Decide between real-time or batch deployment

To decide whether to design a real-time or batch deployment solution, you need to consider the following questions:

  • How often should predictions be generated?
  • How soon are the results needed?
  • Should predictions be generated individually or in batches?
  • How much compute power is needed to execute the model?

Identify the necessary frequency of scoring

A common scenario is that you're using a model to score new data. Before you can get predictions in real-time or in batch, you must first collect the new data.

There are various ways to generate or collect data. New data can also be collected at different time intervals.

For example, you can collect temperature data from an Internet of Things (IoT) device every minute. You can get transactional data every time a customer buys a product from your web shop. Or you can extract financial data from a database every three months.

Generally, there are two types of use cases:

  1. You need the model to score the new data as soon as it comes in.
  2. You can schedule or trigger the model to score the new data that you've collected over time.

Diagram showing a visual representation of real-time and batch predictions.

Whether you want real-time or batch predictions doesn't necessarily depend on how often new data is collected. Instead, it depends on how often and how quickly you need the predictions to be generated.

If you need the model's predictions immediately when new data is collected, you need real-time predictions. If the model's predictions are only consumed at certain times, you need batch predictions.

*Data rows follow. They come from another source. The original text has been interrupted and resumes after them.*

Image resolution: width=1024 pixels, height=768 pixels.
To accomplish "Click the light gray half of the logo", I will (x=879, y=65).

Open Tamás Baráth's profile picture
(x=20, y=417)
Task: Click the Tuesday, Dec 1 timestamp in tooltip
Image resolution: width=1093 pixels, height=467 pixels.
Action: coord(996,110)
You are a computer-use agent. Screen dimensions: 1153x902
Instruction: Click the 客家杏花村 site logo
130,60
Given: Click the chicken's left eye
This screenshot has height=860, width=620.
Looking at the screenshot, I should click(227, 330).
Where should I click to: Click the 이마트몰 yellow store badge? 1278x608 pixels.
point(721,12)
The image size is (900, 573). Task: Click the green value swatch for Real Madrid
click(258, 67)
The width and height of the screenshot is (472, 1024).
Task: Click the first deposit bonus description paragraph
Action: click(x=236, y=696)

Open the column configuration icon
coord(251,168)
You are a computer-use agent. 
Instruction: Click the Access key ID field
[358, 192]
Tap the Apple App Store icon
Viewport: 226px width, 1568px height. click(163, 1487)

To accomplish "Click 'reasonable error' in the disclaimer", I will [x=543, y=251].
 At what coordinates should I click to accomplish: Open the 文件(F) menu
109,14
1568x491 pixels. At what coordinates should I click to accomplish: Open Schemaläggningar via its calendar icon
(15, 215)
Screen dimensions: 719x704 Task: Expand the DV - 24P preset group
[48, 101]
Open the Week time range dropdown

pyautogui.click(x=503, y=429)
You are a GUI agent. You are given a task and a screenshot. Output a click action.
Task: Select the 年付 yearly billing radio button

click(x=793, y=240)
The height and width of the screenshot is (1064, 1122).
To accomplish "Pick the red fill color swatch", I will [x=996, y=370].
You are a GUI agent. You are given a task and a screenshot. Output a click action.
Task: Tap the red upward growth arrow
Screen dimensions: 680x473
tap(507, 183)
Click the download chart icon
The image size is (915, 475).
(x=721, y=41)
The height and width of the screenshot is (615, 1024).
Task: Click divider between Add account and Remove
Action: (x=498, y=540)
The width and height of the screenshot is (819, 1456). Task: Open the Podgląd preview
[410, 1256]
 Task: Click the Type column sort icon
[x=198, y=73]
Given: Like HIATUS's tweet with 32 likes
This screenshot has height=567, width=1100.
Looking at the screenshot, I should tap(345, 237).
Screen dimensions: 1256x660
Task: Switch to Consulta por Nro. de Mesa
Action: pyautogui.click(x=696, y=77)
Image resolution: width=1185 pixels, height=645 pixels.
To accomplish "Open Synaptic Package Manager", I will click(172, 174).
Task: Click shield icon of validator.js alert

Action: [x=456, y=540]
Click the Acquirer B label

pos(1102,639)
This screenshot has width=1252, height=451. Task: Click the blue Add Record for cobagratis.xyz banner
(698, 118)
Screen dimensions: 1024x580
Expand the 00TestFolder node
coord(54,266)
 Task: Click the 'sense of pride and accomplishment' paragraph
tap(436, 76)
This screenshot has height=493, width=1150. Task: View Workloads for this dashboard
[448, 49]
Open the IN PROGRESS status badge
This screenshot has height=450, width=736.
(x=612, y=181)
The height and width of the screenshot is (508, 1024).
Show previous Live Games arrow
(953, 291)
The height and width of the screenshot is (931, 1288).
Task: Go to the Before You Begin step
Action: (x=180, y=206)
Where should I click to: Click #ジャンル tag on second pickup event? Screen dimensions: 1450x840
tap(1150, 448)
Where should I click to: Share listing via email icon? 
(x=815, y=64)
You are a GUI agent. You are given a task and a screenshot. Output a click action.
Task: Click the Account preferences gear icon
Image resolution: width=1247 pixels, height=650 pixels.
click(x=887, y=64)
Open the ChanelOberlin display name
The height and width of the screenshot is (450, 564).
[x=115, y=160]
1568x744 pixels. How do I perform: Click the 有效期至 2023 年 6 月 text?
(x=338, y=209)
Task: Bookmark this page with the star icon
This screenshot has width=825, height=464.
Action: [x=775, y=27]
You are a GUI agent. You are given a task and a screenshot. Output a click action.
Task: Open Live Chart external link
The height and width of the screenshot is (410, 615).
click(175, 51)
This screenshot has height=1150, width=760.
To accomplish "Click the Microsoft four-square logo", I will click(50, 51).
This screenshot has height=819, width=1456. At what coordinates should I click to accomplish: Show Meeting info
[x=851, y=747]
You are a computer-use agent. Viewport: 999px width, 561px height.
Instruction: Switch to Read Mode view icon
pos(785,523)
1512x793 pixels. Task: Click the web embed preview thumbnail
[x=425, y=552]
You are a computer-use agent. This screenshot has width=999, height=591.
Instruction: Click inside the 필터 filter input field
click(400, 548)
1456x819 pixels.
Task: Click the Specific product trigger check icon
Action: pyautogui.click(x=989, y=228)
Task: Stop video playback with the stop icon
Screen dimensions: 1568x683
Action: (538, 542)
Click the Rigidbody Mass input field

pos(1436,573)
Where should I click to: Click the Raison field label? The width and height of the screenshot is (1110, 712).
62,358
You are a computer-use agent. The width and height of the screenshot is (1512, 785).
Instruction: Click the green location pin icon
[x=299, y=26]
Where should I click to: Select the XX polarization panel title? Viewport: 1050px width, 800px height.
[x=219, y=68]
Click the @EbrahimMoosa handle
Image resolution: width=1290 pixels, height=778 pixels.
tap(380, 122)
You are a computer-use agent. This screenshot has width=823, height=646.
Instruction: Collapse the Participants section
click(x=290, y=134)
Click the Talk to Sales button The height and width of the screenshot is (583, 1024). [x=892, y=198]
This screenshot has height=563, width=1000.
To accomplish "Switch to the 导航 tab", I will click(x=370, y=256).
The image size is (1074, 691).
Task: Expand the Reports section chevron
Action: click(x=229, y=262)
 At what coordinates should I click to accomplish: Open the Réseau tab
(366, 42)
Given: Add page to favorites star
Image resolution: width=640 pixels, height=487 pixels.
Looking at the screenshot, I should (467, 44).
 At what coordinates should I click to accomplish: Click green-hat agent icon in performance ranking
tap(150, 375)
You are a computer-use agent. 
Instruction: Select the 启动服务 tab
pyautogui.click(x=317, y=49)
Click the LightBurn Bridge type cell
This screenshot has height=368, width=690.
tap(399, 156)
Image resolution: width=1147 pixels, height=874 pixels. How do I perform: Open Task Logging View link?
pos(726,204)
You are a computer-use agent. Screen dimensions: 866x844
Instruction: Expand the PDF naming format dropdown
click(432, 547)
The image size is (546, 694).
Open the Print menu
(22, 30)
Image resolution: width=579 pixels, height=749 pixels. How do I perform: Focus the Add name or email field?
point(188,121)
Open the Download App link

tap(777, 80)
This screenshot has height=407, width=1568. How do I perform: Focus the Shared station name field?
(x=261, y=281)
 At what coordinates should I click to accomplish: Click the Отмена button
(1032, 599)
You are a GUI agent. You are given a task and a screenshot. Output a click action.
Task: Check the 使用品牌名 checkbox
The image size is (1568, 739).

Decide on the number of predictions

Another important question to ask yourself is whether you need the predictions to be generated individually or in batches.

A simple way to illustrate the difference between individual and batch predictions is to imagine a table. Suppose you have a table of customer data where each row represents a customer. For each customer, you have some demographic data and behavioral data, such as how many products they've purchased from your web shop and when their last purchase was.

Based on this data, you can predict customer churn: whether a customer will buy from your web shop again or not.

Once you've trained the model, you can decide if you want to generate predictions:

  • Individually: The model receives a single row of data and returns whether or not that individual customer will buy again.
  • Batch: The model receives multiple rows of data in one table and returns whether or not each customer will buy again. The results are collated in a table that contains all predictions.

You can also generate individual or batch predictions when working with files. For example, when working with a computer vision model you may need to score a single image individually, or a collection of images in one batch.

Consider the cost of compute

In addition to using compute when training a model, you also need compute when deploying a model. Depending on whether you deploy the model to a real-time or batch endpoint, you'll use different types of compute. To decide whether to deploy your model to a real-time or batch endpoint, you must consider the cost of each type of compute.

If you need real-time predictions, you need compute that is always available and able to return the results (almost) immediately. Container technologies like Azure Container Instance (ACI) and Azure Kubernetes Service (AKS) are ideal for such scenarios as they provide a lightweight infrastructure for your deployed model.

However, when you deploy a model to a real-time endpoint and use such container technology, the compute is always on. Once a model is deployed, you're continuously paying for the compute as you can't pause, or stop the compute as the model must always be available for immediate predictions.

Alternatively, if you need batch predictions, you need compute that can handle a large workload. Ideally, you'd use a compute cluster that can score the data in parallel batches by using multiple nodes.

When working with compute clusters that can process data in parallel batches, the compute is provisioned by the workspace when the batch scoring is triggered, and scaled down to 0 nodes when there's no new data to process. By letting the workspace scale down an idle compute cluster, you can save significant costs.